Seriti ties up SA leg of transformative renewables supply deal with Winlab

Wind turbines

PRIVATELY-held energy company Seriti Resources today concluded the acquisition of a 100% stake in Windlab South Africa providing it with access to renewable projects worth 4,000MW in the country.

The acquisition, which sees Seriti pay for Windlab with shares in its subsidiary Seriti Green, includes a 75% stake in Winlab’s East African operations. This portion of the deal requires anti-trust approval from the Tanzanian authorities, Seriti said today.

Post the deal Seriti Green will have South African banks RMB and Standard Bank as shareholders with 15.41% stakes each while VennEnergy will have a 15% share. Control of Seriti Green stays with Seriti Resources which holds the balancing 54.19% stake.

Seriti announced in August that Seriti Green could participate in R75bn of investment of which the majority would be in South Africa, mostly in Mpumalanga where the first 450MW project will be built next year at a cost of around R12.5bn.

The investment is in line with a memorandum of understanding signed in October 2021 between Seriti and Eskom and coal industry rival, Exxaro Resources. In terms of the MoU will sign power purchase agreements with renewable energy providers in 2023.

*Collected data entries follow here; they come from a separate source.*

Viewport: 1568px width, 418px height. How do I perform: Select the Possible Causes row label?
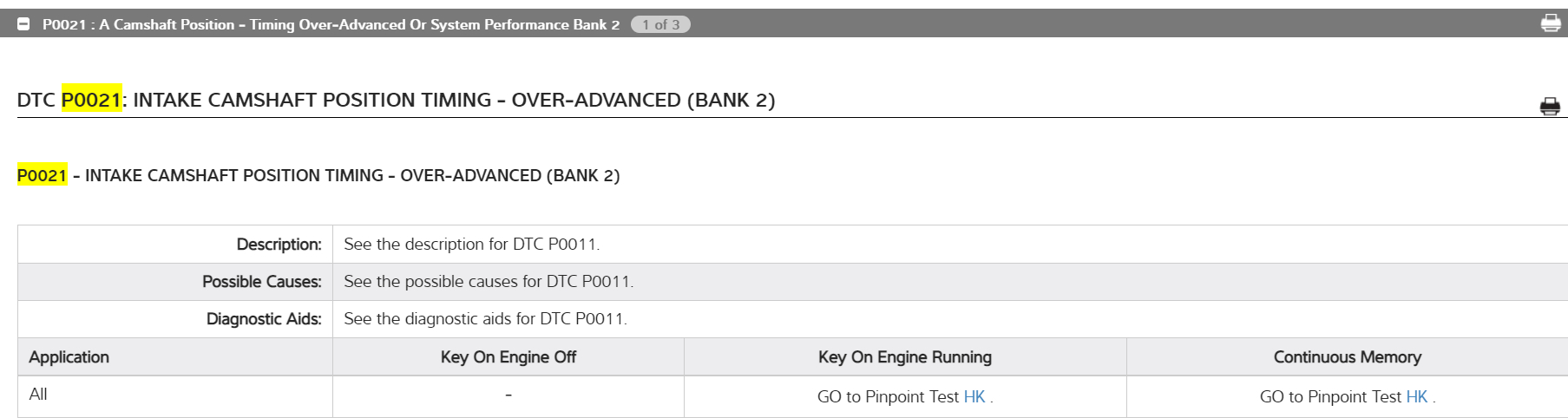(x=261, y=282)
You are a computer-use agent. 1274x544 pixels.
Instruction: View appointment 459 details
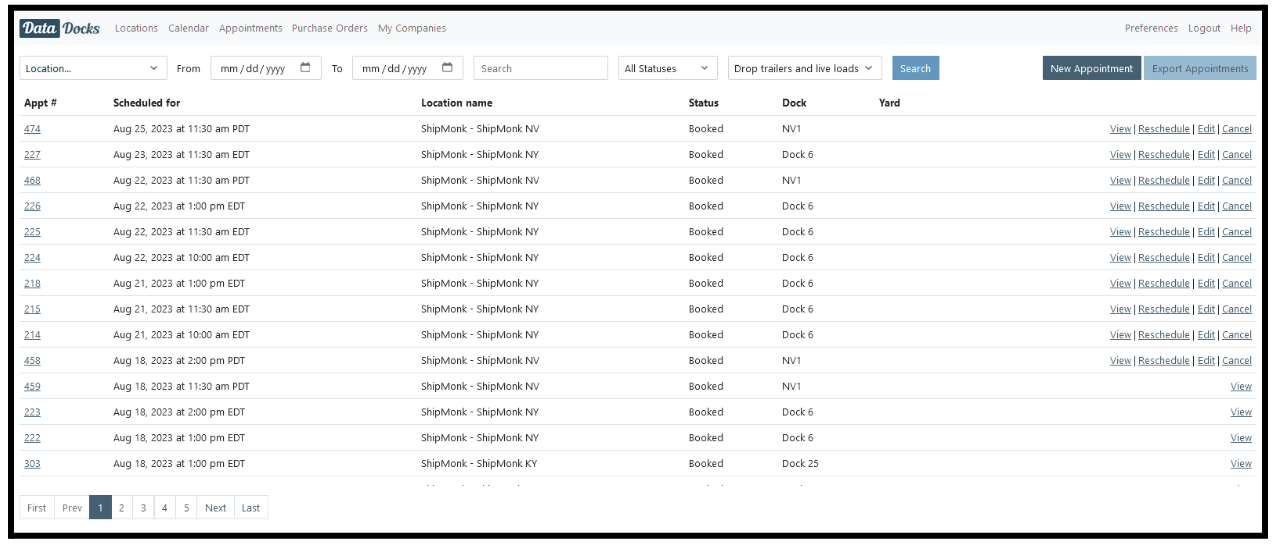(x=1241, y=386)
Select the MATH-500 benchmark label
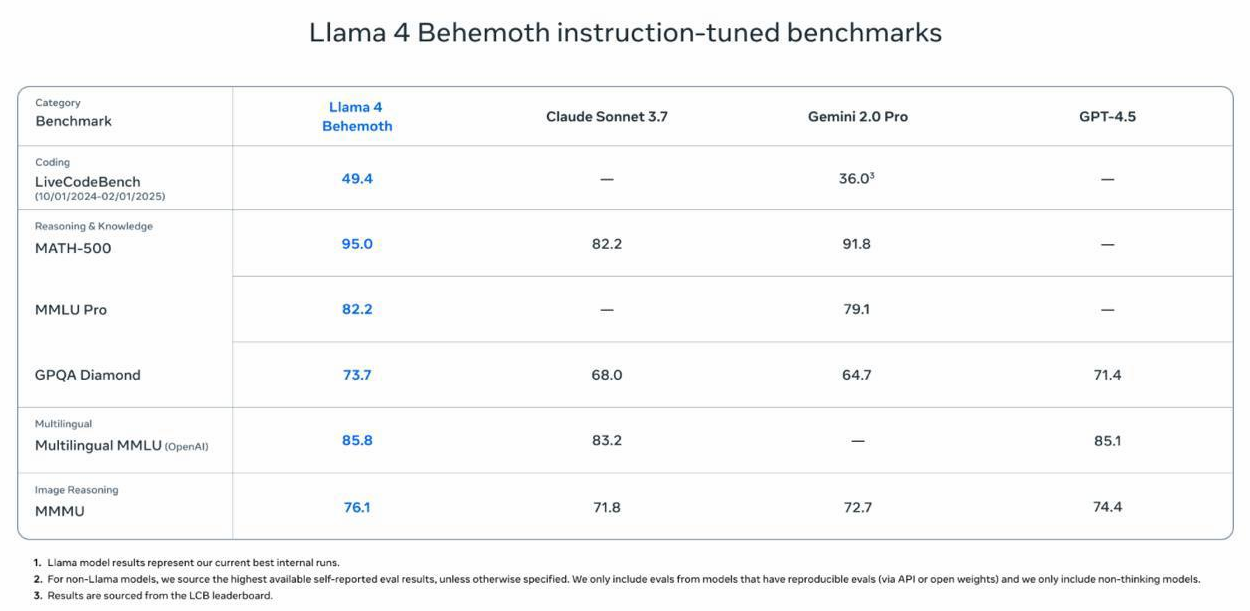 click(73, 248)
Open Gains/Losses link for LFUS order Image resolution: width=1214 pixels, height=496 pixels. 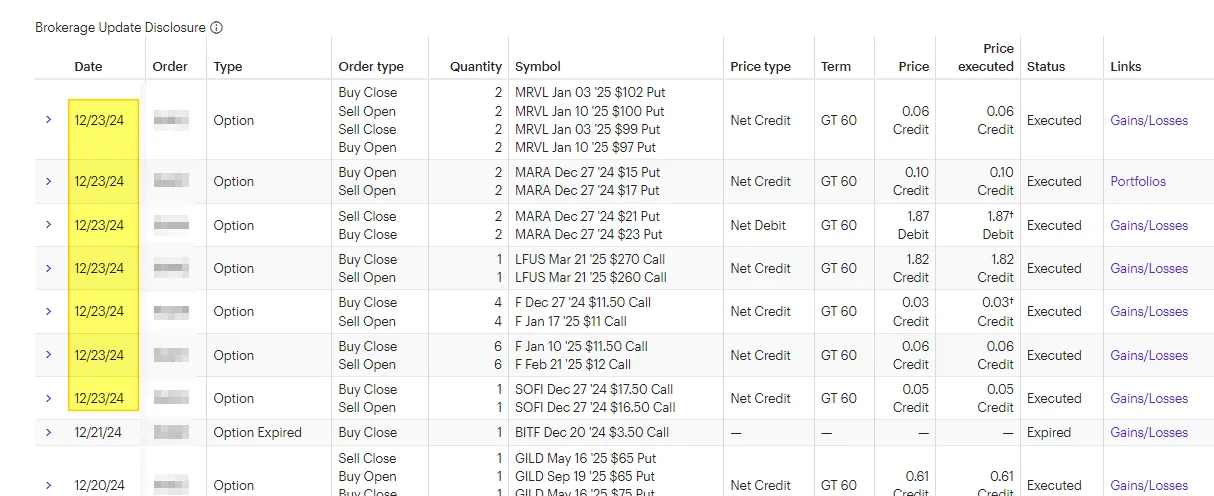pyautogui.click(x=1149, y=268)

“The finalisation of the South African leg of this transaction is a significant milestone for Seriti Green, enabling us to facilitate the decarbonisation of South Africa’s energy grid, provide diversification within our business and support the new chapter of a just energy transition,” said Mike Teke, CEO of Seriti Resources.

Asked about the overall financial impact on the group, Seriti CFO Doug Gain said in August that  “it will take the best part of eight to ten plus years to build a renewables business with revenue comparable with that we currently have across our coal business derived from the sale of around 50mt of coal.

“The medium to long-term strategy is to have some sort of equivalence in attributable profit generation across both elements of the business to give us a genuine broader energy story. For the medium term we will principally be a weighted coal business.”

Asked whether this diversification would have any impact on Seriti’s strategy of remaining a private operation which was unlisted Teke replied: “We are not going to list. We prefer to keep our business private”.